If anything, those who advocate waiting for the culture “to change” strike me as similar to the “white moderates” addressed by Martin Luther King, Jr. in his Letter From Birmingham Jail.
Eric I think that for a HUman Right act to pass we would need more than a simple majority.
If it returns to the States I have a feeling the COurt would be wary of drastic regulations to protect or ban abortion via commerce clause
“Abortion was imposed by judicial fiat in an outrageous power grab by the courts. It belongs in the democratic process.”
The degree to which murder is decriminalized does NOT belong in the democratic process. Murder is murder is murder. I’m ok with chipping away, but the “compromise and reduction” that Mr. Douthat commends is total garbage. The same sort of garbage that made Roe possible with the Blackmun exception.
A personhood bill could make an end run around Roe. Why is this never acknowledged here?
Steve,
A personhood bill would not (successfully) make an end run around Roe. Roe says that women have a Constitutional right to abortion. Congressional legislation infringing on that ‘right,’ even a personhood bill, would be struck down to the extent it interfered with that right. There are really only two ways to ahieve more abortion restrictions: 1) A constitutional amendment; 2) Changing the composition of the Court.
Douthat’s piece is an effort to point out to a liberal audience (i.e. NYT readership) that Roe is the most serious obstacle to abortion compromise (which most liberals claim to want) in the United States. Even if you dislike the compromise you think he’s selling (which is undefined in the article btw), you should recognize that Douthat’s main objective here is doing spadework for overturning Roe. This is valuable work from a pro-life perspective, even if you would prefer to see different strategies emphasized.
“(If the) suggestion of personhood [of the preborn] is established, the [abortion rights] case, of course, collapses, for the fetus’ right to life is then guaranteed specifically by the [14th] Amendment.”
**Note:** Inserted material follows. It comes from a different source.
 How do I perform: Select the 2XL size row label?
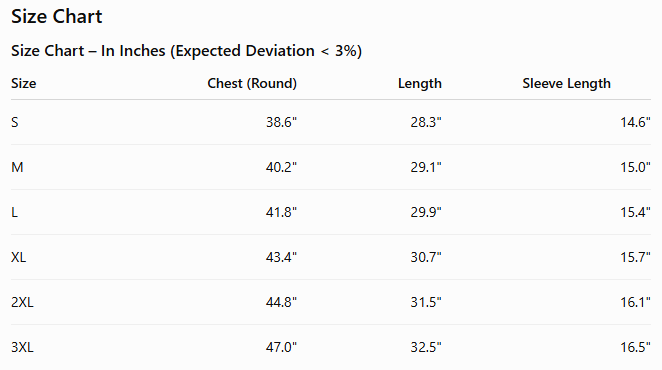pyautogui.click(x=22, y=302)

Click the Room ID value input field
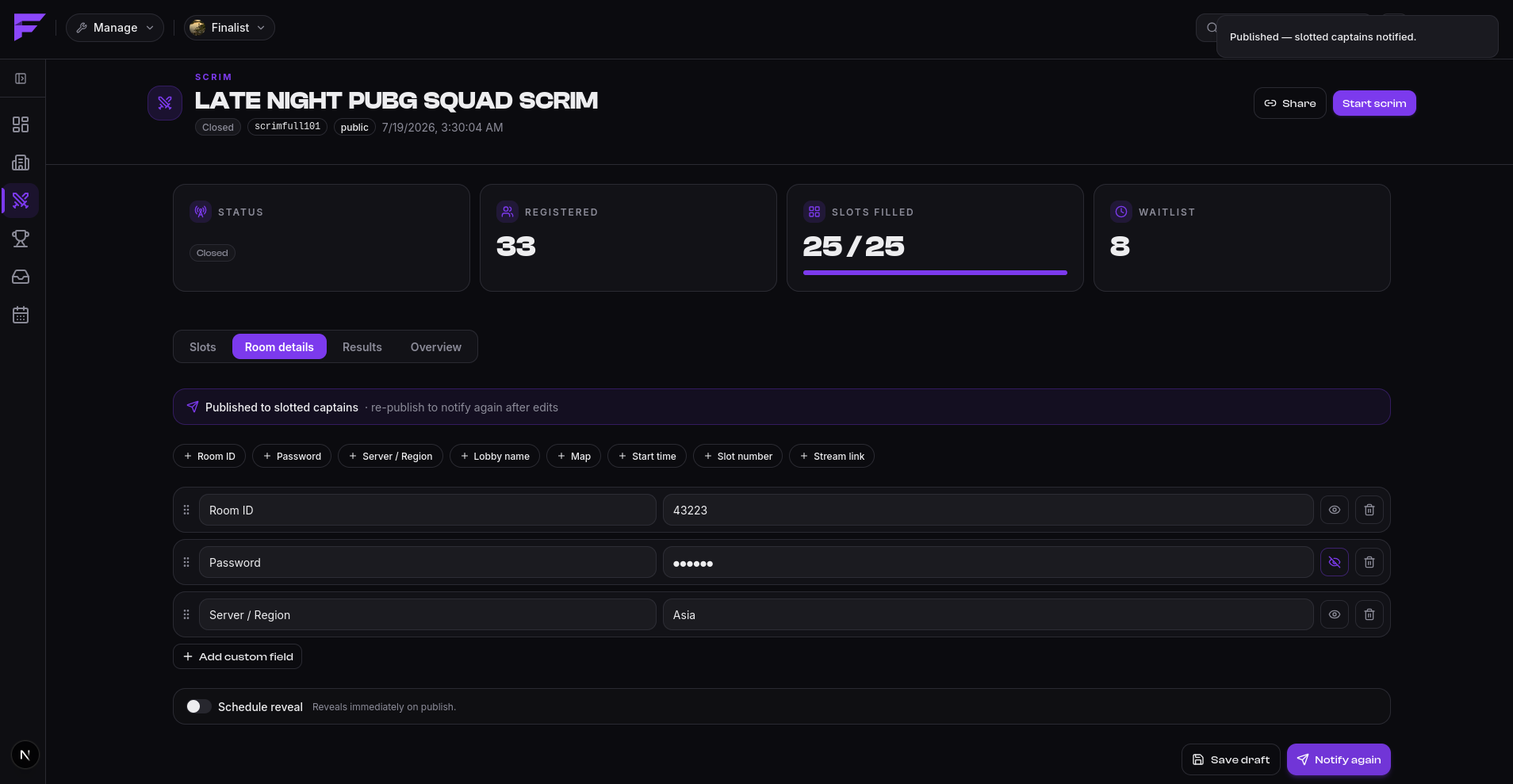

-Justice Blackmun in the Roe v. Wade decision
Steve,
As I said, even if Congress passed a law stating that fetuses are persons entitled to legal protection, I think the current Court would simply disregard it. The Court has held abortion is a fundamental right; in doing so, it has held that fetuses are not persons under the Constitution. A law passed by Congress cannot alter the meaning of the Constitution. Granted, the Court’s claim that abortion is a right guaranteed by the Constitution is based on very dubious reasoning, but correcting this mistake requires changing the composition of the Court.
Mr. Henry,
I suppose I’ll accept that premise since I know it frustrates you as much as it frustrates me.
That said, I think pushing a personhood bill is necessary, and the GOP’s failure to even attempt it makes them contemptible in my eyes.